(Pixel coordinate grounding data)
···

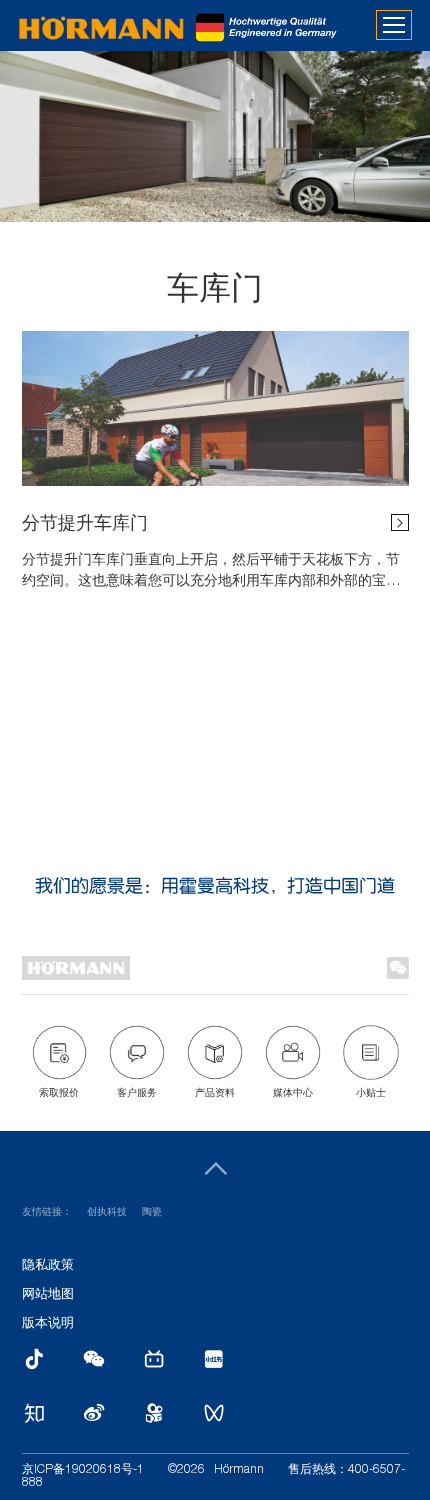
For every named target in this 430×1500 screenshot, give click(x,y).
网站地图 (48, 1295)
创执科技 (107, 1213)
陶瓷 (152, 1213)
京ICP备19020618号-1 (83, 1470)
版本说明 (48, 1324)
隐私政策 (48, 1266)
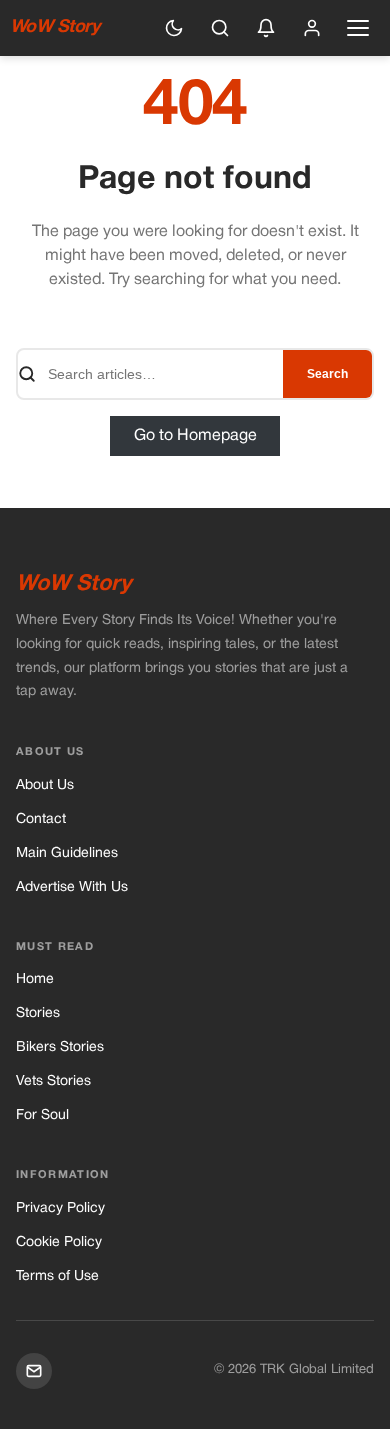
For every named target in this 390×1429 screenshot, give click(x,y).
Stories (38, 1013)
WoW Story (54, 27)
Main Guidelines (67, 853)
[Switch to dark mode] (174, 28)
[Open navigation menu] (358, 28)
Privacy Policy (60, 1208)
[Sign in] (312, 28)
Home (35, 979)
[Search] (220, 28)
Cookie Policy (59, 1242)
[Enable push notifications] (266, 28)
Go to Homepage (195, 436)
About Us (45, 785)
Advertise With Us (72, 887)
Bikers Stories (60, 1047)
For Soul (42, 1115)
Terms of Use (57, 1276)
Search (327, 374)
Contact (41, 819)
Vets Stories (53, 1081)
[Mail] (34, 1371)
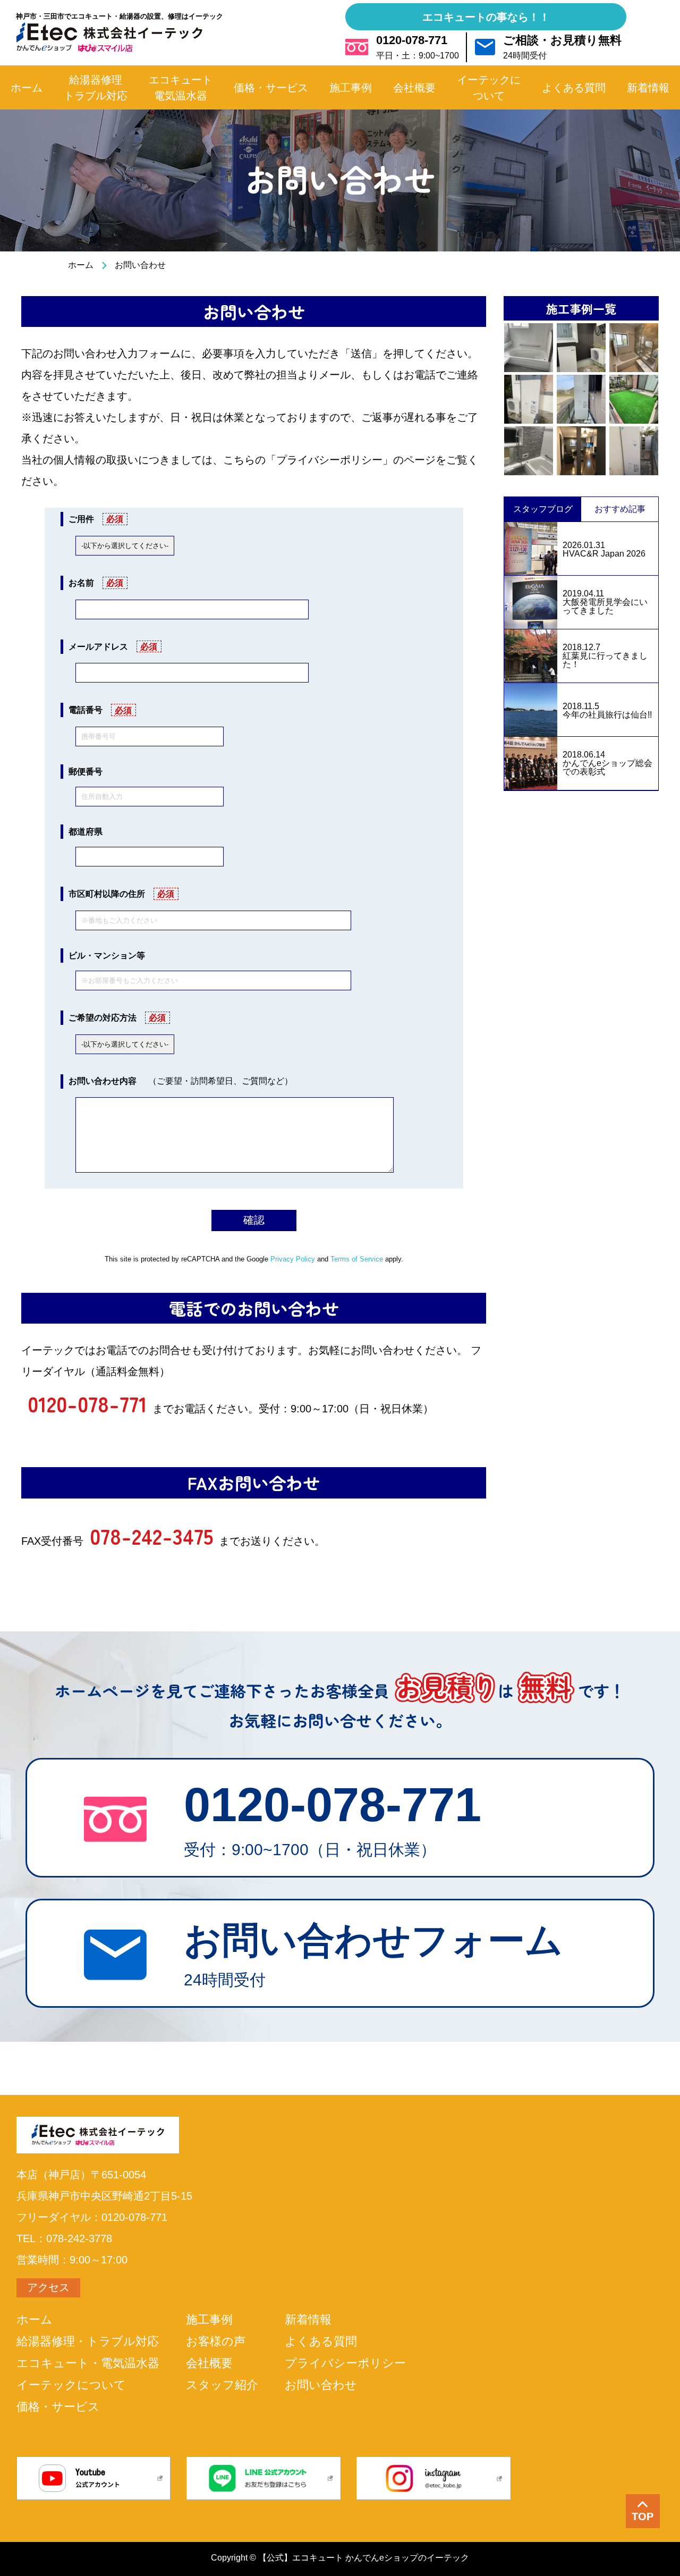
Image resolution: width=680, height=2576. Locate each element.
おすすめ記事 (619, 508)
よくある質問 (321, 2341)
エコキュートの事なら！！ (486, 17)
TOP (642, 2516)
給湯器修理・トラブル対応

···

*To do:*
Every line in the data above that includes the word "Stories" should be copied.

*Task result:*
Stories (38, 1013)
Bikers Stories (60, 1047)
Vets Stories (53, 1081)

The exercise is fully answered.